“If I score, I’m French; If I don’t, I’m Arab”: Why France needs to recognise its “others”

Source:  Tribune Published in World on Tuesday, July 24, 2018

As a Muslim French woman, my feelings regarding France’s victory in the 2018 FIFA World Cup are quite divided. They are not divided about the game per se – the players undoubtedly demonstrated their brilliance on the field, and I do not see how I could be unhappy about winning the title again after 20 long years. Rather, I am sceptical about what changes this win will bring to individuals belonging to certain ethnic groups in this country, and to the Muslim faith in particular. Nothing major, I fear.


As a lot of people have been pointing out on social media, 15 players of the French national team come from Africa, while seven are Muslims. Yet, this fact is never highlighted in mainstream media, and while the common Frenchman might easily associate a player having African roots due to their skin colour, they are often stranger to the fact that a certain player is a Muslim. Not that the personal beliefs of any footballer should become a subject of scrutiny (ideally they shouldn’t), but in the context of France and its ever-rising Islamophobia, the media should probably take responsibility and play its part in bringing more peace and tolerance to people’s minds.

But why would the media do that? After all, this is the same media which has continuously fed Islamophobia, a media that never fails to qualify a terrorist as “Muslim” first, but at the same time, conveniently leaves this adjective out when mentioning our national players. This reality was effectively summarised by Karim Benzema several years ago when he famously said,

“If I score I’m French… if I don’t, I’m an Arab.”

Ultimately, this victory seems to be nothing more than a temporary distraction. It makes for a good excuse to not speak about important topics and address the real issues plaguing French society. Today, if two individuals with the same credentials apply to get a job or a house, the one who happens to be “not French-looking enough” (whatever that means) or whoever has a more “exotic” name as compared to “Jean” or “Dupont”, will realistically be much less likely to succeed in his or her endeavour – and this is not fiction. Countless surveys and social experiments have proven this sad state of affairs in France.

Let’s not even bring up the plight of Muslim women, who face even more challenges on a daily basis due to obvious discrimination and limitations when it comes to how they choose to dress their bodies. For all these reasons, it is important to not only bring awareness about the Muslim faith of certain players, but also make the common man understand that Islam is by no means an obstacle to French identity.

I am also divided due to an apparent politicisation of the game. It would be foolish to assume that all the players of the French team voted for Emmanuel Macron in 2017, let alone endorsed his subsequent actions and notably, his recent bombings of Syria. I see these footballers more as a team from France, rather than a team of the French government. The fact that the national team shines today on a world stage is exclusively due to the efforts and endurance of its players. Macron has had no hand in this victory.

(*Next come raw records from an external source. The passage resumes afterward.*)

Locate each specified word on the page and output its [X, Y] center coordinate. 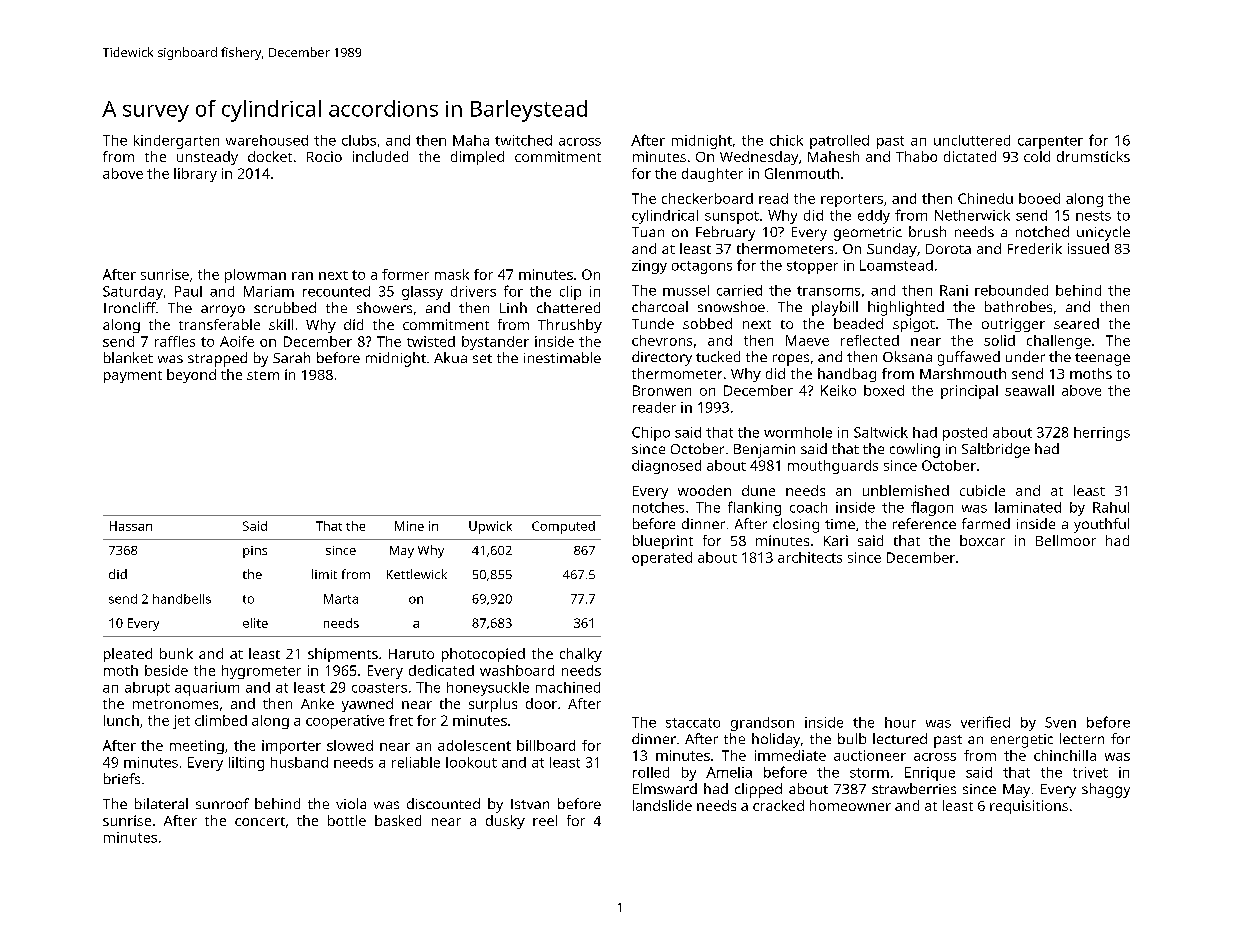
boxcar [982, 540]
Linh [513, 307]
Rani [954, 290]
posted [965, 434]
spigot [914, 325]
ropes [791, 360]
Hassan [131, 526]
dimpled [477, 158]
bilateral [161, 803]
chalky [581, 655]
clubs [359, 140]
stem [263, 375]
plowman [255, 276]
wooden [704, 490]
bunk [176, 653]
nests [1093, 216]
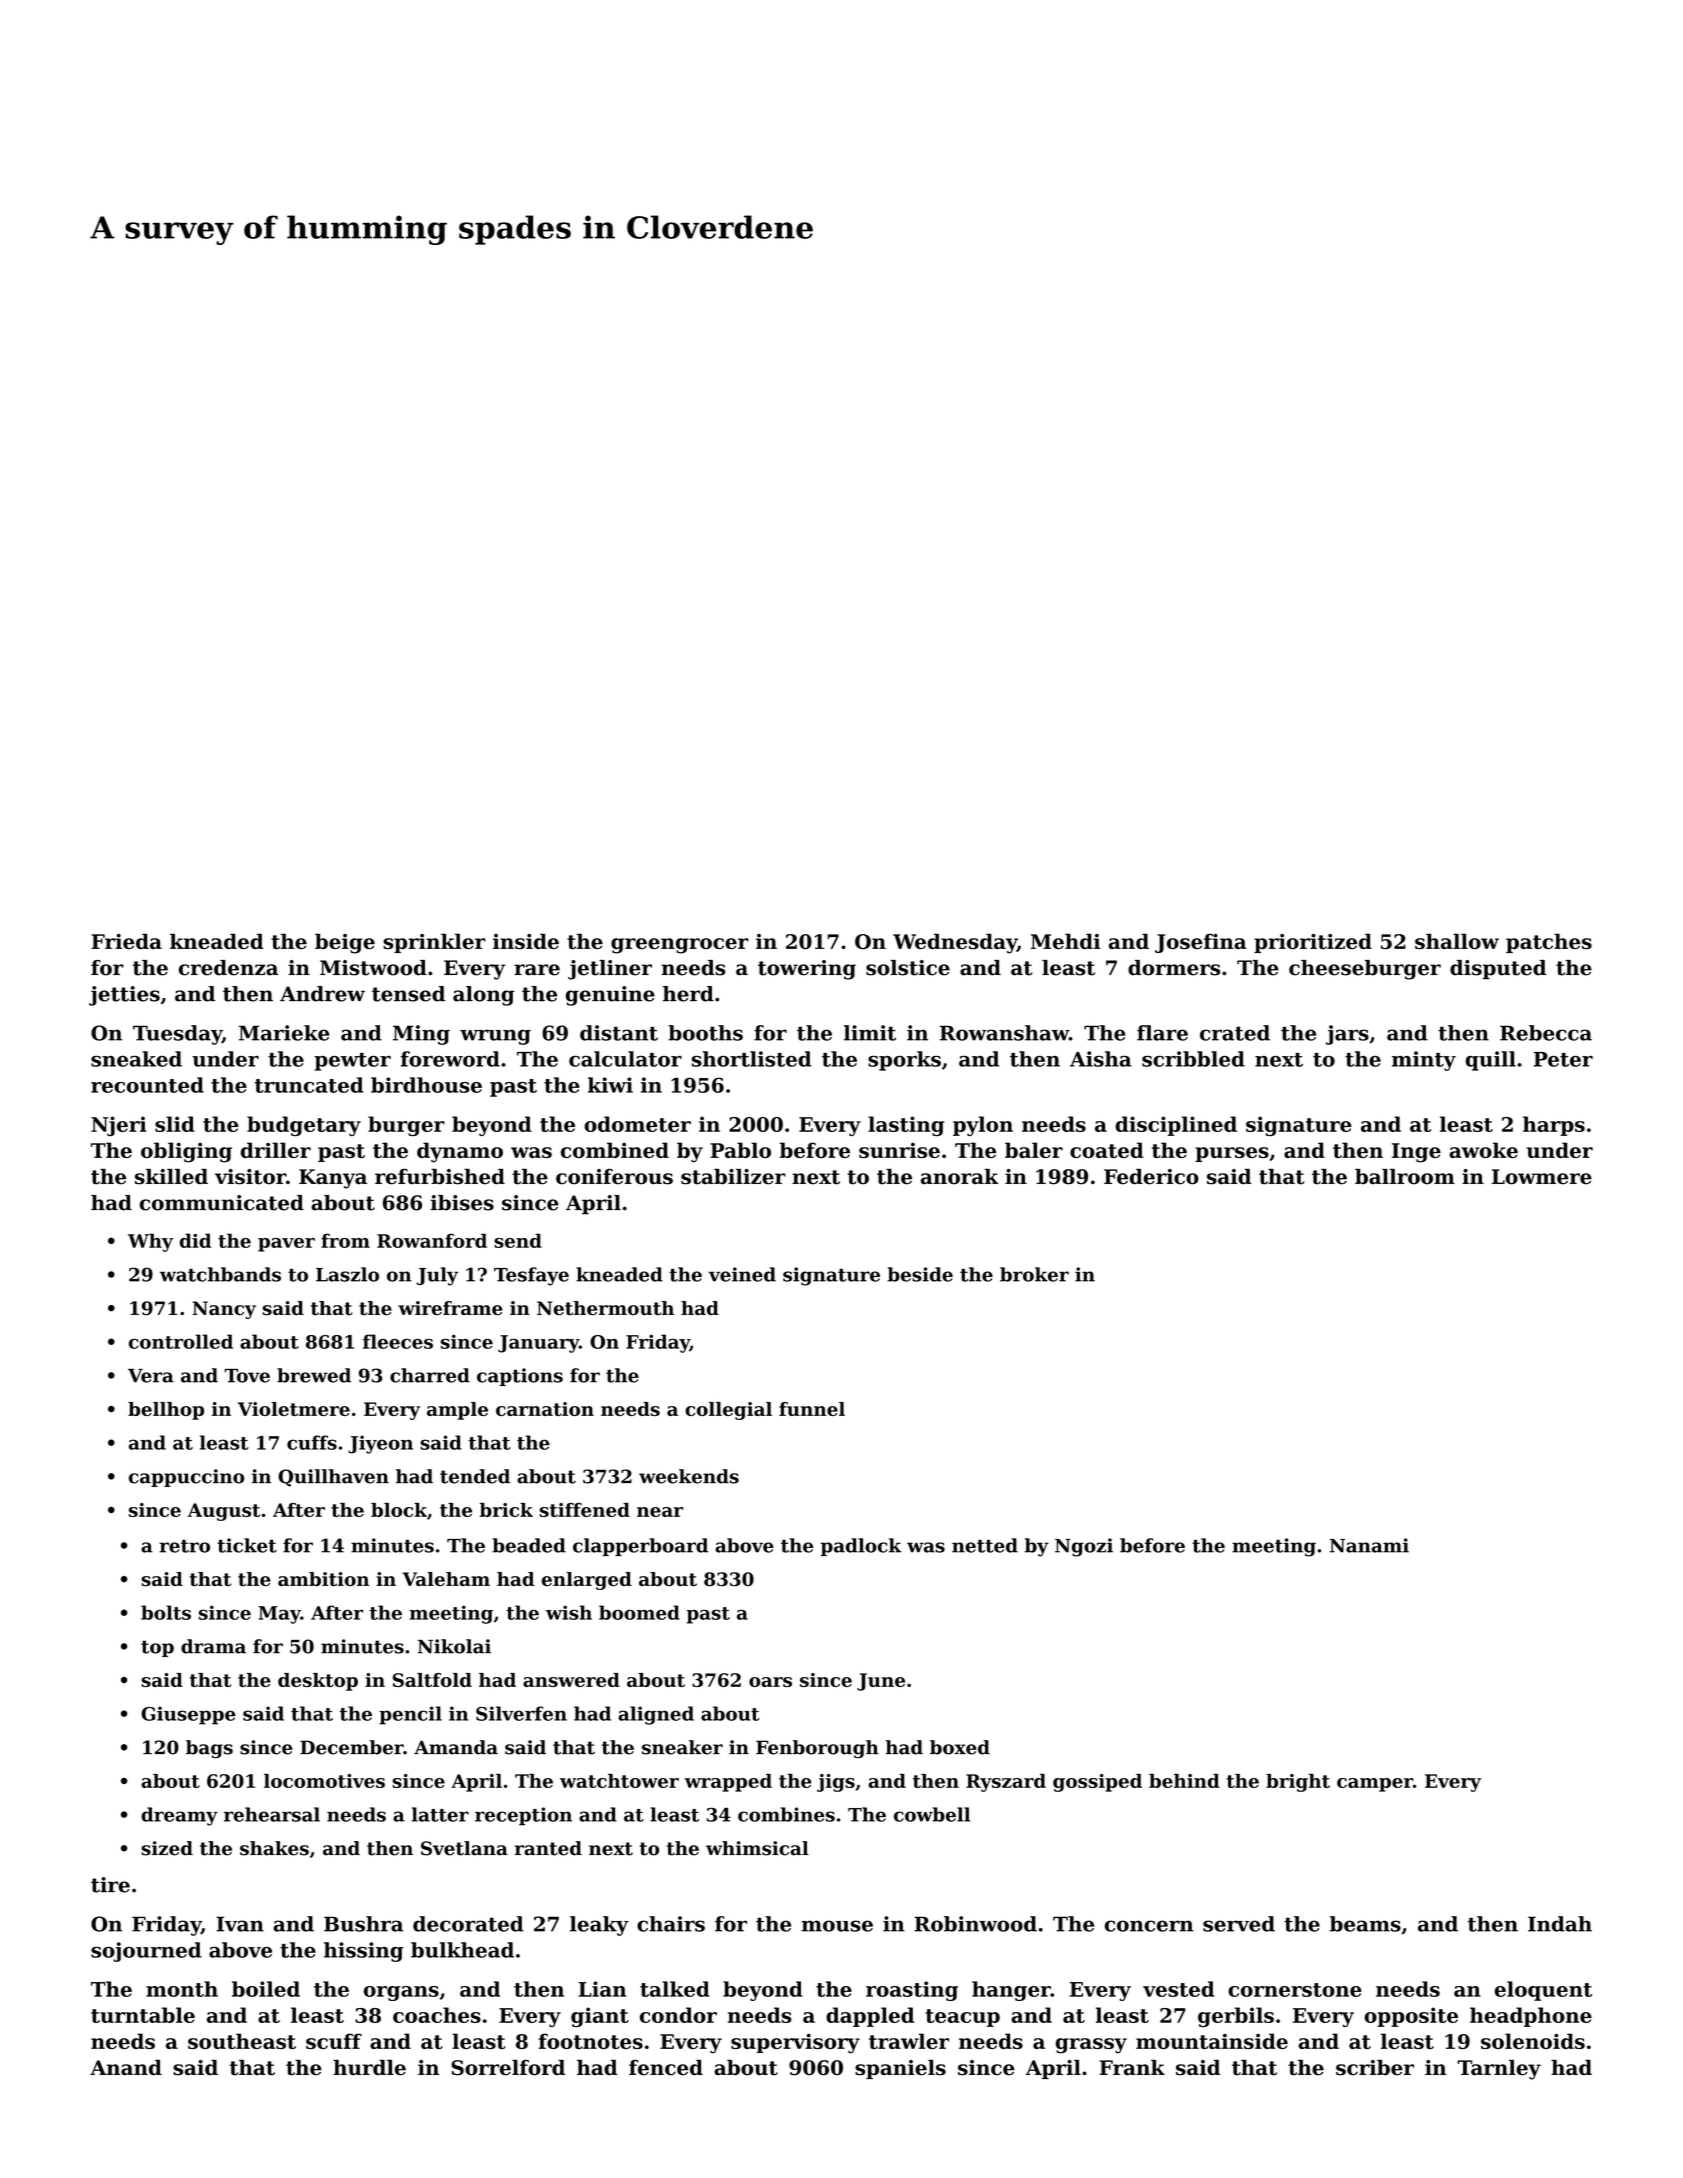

Does his presence during the match lend a political dimension to this win? I would not like to think so, as a football match is not meant to be an endorsement of a certain political agenda. However, the French media has already started its clever manipulation by giving absolutely undue credit to our president, which is simply ridiculous.

While all the memes claiming that it is not France but Africa which has won the World Cup may seem funny at first, they reiterate a sad truth: immigrants have still not been fully integrated into French society, and many of them are more inclined to refer to the nations of their ancestors as their real “home”, instead of France. In an inclusive society free of racism, discrimination and Islamophobia, this would not be the case.

Moreover, I feel sad when it comes to the people of France too, who do not hesitate to take to the streets when it comes to a football game, but do not feel inclined to do the same when it comes to protecting peace, social rights, public services, independence and freedom – which are all more important issues. The sheer size of the crowd present on the Champs-Élysées over the past couple of days proves the power of the people, and how it could potentially bring a government to its knees. More than ever, today’s generations should take inspiration from the French Revolution and decide to fight (not literally, of course) for their ideas, instead of constantly submitting themselves to the will of those in power.

All said and done, history was indeed witnessed. We can just hope that tomorrow will be better for the people who made the day historic, and that apt conclusions will be derived from this victory.

Zainab Bukhari

Zainab Bukhari

The author is a French Muslim, and a student of Islamic Studies at Middlesex University.